Exercise - Only these lines of the data below are wanted: the one with "Open the Address Book sidebar icon", the one with "Switch to 60分钟", and any lines between them, each repeated exactly.

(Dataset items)
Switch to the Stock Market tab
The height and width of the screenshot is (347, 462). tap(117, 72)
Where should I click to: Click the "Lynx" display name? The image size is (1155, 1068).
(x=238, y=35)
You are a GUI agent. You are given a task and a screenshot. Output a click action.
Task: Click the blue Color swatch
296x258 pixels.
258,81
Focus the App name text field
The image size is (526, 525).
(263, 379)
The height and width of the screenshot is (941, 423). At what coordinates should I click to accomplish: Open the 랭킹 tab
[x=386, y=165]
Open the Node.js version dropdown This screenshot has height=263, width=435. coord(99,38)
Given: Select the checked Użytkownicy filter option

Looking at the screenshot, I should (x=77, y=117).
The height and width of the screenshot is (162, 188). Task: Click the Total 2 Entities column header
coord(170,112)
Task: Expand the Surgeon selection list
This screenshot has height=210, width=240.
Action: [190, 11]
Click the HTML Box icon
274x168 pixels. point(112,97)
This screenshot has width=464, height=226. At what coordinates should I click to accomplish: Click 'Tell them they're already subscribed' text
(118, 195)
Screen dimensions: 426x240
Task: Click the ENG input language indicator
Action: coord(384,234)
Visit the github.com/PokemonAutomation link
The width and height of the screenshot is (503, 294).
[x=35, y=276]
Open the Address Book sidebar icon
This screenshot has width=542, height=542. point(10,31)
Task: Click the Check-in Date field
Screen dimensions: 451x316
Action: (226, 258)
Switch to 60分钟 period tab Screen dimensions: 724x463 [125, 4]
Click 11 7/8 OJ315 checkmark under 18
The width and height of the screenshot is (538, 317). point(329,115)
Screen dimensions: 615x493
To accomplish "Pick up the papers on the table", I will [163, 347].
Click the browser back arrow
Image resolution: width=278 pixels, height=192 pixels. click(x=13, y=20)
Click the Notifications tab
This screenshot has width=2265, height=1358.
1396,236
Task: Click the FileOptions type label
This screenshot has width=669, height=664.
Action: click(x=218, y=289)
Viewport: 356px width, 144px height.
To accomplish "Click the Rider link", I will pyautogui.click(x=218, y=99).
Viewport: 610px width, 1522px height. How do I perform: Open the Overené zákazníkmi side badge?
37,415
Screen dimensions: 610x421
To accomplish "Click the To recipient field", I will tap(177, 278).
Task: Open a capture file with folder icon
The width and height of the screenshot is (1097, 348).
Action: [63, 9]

Finished exercise -
Open the Address Book sidebar icon
This screenshot has width=542, height=542. point(10,31)
Task: Click the Check-in Date field
Screen dimensions: 451x316
Action: (226, 258)
Switch to 60分钟 period tab Screen dimensions: 724x463 [125, 4]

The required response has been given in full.